Еще приятней для ушей

Тромбон морской коровы.

И песенку она поет:

«Жил-был пингвин на льдине

И все мечтал, что поплывет

Он по небесной сини».

И ржет вовсю морской конек

На рифовом коралле…

Прекрасный выдался денек

На рыбьем карнавале!

А тот, кто мой рассказ отверг —

Не верю, мол, такому,—

Со мною в будущий четверг

Пусть едет в Оклахому.

В аквариуме там живут

Коты зимой и летом,

Они уж точно не соврут,

Когда споют об этом.

Они всерьез расскажут вам,

Как в карнавальном звоне

Акула целый вечер там

Играла на тромбоне.

Выслушав песенку, водяной оживился:

— Я, кажется, знаю одну такую акулу, которая на тромбоне играет! Или это все выдумки?

— Выдумки или нет — главное, чтобы песенка пелась! — дипломатично заметил смотритель.

Пока они вели свои разговоры, к маяку подлетела чайка. Села на решетку балкончика и прокричала:

— Привет, Морешлёп!

— Привет, Александра! — пробурчал водяной.

Александра, только что побывавшая в лодке, разинула было клюв для доклада о самочувствии тетушки, как вдруг заметила, что смотритель делает за спиной водяного какие-то знаки и прижимает палец к губам. Он изображал перевернутую лодку и показывал на водяного.

Александра, птица понятливая, мигом смекнула, в чем дело. И тут же придумала, как помешать беде. Перегнувшись через решетку, она вытаращила глаза и крикнула:

— Вот это да!

— Что такое? — с любопытством спросил Морешлёп. — Что там?

— Вот так омар! — верещала чайка. — Вот так громадина! Он вползает в подвал! Вот он уже заполз!

— А сколько он весит? — облизнулся Морешлёп.

— Килограммов пятнадцать, не меньше! — крикнула Александра.

— Пятнадцать… — застонал Морешлёп. — Такого большого я никогда еще не встречал! Уступишь мне его, старина, если я его поймаю?

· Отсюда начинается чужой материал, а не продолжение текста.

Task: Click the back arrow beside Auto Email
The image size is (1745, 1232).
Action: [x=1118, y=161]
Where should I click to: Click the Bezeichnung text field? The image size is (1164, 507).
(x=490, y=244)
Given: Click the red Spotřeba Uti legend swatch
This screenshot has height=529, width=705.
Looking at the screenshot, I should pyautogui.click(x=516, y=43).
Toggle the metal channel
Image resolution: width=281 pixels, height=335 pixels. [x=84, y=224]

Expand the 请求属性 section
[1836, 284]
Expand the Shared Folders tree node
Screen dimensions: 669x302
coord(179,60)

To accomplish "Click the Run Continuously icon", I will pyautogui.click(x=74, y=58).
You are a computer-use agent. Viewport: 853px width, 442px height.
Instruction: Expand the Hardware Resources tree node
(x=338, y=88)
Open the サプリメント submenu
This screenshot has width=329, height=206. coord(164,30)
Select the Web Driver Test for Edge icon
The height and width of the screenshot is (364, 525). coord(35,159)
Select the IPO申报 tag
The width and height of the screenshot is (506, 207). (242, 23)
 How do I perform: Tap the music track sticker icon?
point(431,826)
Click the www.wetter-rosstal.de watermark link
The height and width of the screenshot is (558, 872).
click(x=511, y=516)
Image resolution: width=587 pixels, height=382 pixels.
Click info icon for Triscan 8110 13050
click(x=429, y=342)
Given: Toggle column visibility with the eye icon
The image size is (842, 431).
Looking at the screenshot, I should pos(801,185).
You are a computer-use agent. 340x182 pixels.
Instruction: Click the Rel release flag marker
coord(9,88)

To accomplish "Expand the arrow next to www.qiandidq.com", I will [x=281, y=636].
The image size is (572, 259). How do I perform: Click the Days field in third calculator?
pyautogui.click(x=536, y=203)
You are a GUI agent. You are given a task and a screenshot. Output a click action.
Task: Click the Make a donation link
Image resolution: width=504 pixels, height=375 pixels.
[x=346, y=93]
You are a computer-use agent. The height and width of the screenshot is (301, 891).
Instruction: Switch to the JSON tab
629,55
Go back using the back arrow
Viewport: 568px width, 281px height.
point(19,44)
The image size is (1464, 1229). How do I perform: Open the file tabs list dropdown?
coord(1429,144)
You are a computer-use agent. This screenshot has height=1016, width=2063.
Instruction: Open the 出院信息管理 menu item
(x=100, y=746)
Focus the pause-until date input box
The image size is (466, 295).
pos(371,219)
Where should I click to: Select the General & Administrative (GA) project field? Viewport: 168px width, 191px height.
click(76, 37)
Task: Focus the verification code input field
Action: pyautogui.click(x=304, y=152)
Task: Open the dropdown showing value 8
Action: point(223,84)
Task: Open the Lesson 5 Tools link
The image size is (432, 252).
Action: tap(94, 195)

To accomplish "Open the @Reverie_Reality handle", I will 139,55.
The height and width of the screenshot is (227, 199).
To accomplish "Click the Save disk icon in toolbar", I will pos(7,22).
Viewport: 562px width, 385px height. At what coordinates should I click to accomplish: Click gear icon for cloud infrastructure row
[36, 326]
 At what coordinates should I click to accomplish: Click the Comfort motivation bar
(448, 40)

— Так и быть, — кивнул Иоганн. — В виде исключения!

— Пятнадцать кило! — восхищенно повторял водяной. — У меня уже слюнки текут!

Морешлёп грузно перевалился через решетку и во всю прыть зашлепал по приставной лестнице вниз. Иоганн спустился за ним: он понял, что чайка подстроила западню. И точно! Проковыляв в подвал, Морешлёп никакого омара не обнаружил. Пошарил слева, пошарил справа — омара не видно. Только тяжелая железная дверь вдруг бац — и захлопнулась; в замке лязгнул ключ.

— Эй, вы зачем меня заперли? — завопил водяной.

— Иначе никак! — крикнул из-за двери смотритель. — Старушка в лодке — мой друг. Не могу допустить, чтоб ты ее утопил.

— Если она твой друг, — захныкал Морешлёп, — то я не буду. Клянусь! Выпустите меня!

— Клянись не клянись, — крикнула Александра, — но пока лодка не приплывет, сидеть тебе под замком!

И тут вдруг Морешлёп смутился.

— А может, и правильно вы меня заперли, — пробурчал он. — На воле я бы не удержался — точно перевернул бы лодчонку! Такой уж у меня характер. Но войдите же и в мое положение: как я буду сидеть тут один-одинешенек в темноте? Хоть расскажите что-нибудь интересненькое…

— Это всегда пожалуйста! — крикнул смотритель. — Подожди-ка минутку!

И смотритель полез наверх за своим табуретом. Глянув с балкона на юг, он заметил черную тучу, которую ветром гнало прямехонько к лодке. Смотритель встревожился: вот-вот хлынет дождь!